Math 487 Lab 1

Given two points and a number k >0, by definition the Apollonian locus that turns out to be an Apollonian circle is the set of points P with |AP|/|BP| = k. How can be model this with Sketchpad?
Here is a hint. Given a segment PQ, let R be a point on the segment. Hide the segment so that P, Q and R are showing, and construct segments PR and RQ. Measure the ratio PR/QR. If you leave P fixed and drag Q to change length PQ, then observe the ratio stays the same.
Now, construct a circle with center A and radius PR and another circle with center B and radius QR. Then the intersection points S and T of the two circles will trace out the locus.

2. Constructing the circle using angle bisectors.

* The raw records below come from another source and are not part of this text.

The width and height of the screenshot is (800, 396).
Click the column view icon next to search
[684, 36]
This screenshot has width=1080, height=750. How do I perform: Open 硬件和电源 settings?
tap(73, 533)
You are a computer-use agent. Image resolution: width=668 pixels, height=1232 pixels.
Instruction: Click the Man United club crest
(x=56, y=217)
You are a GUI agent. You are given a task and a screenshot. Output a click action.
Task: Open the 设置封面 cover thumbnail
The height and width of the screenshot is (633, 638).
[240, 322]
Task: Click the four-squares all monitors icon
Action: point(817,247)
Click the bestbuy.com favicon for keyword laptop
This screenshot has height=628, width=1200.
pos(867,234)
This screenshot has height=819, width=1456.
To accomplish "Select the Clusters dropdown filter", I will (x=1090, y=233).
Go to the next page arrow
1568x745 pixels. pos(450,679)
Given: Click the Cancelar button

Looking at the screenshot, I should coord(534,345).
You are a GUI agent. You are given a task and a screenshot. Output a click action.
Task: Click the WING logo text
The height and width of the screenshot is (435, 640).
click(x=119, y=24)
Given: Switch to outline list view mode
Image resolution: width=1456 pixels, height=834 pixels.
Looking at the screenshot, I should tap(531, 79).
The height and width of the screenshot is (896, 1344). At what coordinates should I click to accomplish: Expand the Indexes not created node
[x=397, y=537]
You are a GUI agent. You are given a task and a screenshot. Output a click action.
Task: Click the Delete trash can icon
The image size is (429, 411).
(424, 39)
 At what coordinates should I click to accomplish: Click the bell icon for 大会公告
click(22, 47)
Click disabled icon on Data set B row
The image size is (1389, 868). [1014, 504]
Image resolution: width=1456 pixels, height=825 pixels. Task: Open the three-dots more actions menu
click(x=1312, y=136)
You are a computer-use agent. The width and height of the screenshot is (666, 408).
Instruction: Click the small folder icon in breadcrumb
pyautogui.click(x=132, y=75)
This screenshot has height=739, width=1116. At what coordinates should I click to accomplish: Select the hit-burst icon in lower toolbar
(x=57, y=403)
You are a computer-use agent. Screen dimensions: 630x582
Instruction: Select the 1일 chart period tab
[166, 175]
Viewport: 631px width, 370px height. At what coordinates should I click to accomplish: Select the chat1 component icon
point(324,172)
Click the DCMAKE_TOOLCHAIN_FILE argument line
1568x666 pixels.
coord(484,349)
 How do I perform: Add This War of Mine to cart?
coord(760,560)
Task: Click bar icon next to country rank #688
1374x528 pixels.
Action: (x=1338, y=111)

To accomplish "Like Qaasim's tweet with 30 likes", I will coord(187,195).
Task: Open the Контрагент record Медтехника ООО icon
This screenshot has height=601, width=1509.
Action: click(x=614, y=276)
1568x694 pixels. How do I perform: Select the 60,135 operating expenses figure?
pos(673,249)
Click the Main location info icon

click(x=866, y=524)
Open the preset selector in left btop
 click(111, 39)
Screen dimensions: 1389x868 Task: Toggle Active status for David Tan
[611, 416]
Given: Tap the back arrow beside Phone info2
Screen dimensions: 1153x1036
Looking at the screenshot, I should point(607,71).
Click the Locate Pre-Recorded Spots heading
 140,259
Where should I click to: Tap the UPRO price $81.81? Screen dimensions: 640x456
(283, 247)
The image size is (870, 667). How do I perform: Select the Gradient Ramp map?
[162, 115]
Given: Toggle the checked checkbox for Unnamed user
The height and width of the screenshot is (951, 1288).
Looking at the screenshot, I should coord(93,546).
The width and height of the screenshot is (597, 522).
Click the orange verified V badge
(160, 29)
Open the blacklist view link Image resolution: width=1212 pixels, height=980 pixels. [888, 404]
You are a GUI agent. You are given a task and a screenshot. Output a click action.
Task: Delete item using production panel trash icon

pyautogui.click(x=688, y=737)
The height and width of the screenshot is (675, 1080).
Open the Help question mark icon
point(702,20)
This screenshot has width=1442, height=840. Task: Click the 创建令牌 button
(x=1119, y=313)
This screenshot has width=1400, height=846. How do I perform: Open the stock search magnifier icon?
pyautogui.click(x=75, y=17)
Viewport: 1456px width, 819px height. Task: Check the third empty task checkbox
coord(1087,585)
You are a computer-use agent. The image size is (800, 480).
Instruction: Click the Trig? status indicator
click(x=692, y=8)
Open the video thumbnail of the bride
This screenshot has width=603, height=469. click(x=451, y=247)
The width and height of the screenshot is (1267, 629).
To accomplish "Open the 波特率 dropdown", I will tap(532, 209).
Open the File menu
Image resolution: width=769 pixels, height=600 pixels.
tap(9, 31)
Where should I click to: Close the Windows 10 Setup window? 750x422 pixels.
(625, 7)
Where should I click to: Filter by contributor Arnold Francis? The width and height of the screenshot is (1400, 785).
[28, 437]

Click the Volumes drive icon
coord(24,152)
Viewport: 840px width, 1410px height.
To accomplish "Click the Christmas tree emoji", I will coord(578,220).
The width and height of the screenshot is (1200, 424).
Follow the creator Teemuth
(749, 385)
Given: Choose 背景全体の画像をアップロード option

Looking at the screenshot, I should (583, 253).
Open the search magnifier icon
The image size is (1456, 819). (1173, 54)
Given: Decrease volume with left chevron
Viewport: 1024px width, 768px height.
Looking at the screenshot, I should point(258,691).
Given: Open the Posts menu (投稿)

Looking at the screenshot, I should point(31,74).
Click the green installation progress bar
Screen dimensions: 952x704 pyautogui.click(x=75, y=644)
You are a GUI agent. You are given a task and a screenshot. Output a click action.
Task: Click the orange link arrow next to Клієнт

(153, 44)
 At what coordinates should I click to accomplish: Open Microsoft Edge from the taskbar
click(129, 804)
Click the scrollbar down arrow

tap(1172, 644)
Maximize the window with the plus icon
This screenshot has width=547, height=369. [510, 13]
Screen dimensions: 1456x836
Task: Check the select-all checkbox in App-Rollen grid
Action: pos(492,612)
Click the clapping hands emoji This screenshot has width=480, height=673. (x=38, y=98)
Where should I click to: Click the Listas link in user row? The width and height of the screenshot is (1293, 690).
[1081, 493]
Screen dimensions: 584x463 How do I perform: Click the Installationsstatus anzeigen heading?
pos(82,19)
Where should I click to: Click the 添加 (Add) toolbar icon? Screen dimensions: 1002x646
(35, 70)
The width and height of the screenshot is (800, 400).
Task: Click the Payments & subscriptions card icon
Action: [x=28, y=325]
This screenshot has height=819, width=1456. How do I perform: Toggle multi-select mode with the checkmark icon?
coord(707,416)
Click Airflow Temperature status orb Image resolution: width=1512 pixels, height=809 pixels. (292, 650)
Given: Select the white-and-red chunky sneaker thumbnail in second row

In a new sketch, given points A and B and a point P, construct the angle bisectors of angle P in triangle ABP and intersect these bisectors with line AB to give C and D. Then the circle with diameter CD passes through P and is an Apollonian circle.
Make your circle red. Once you have constructed the circle, try tracing the circle as you drag P to get a figure something like Ogilvy, page 18.
Now construct the circle through A, B and P and color it blue. Also trace this circle. Drag P to get a figure something like Ogilvy, page 21.
Check by measuring the appropriate angle that the red circle and the blue circle are always orthogonal.

In GTC, carry out 9.1, Investigations 2 and 3, pp. 149-151 (excluding the Explore More).
Once you have made the circle, trace the circle as you drag point D. Observe that all the circles not only pass through A but also through another point on the other side of the circle from A (this will turn out to be the inversion of A in the circle).
Carry out the last construction of 9.1, on page 152, and turn it into a script as directed.
Construct with Sketchpad a figure like Fig 16, on p. 22 of Ogilvy (you can make one circle through AB and move it, tracing the tangent points)

Carry out GTC 9.3, Investigation 1, pp 158-160.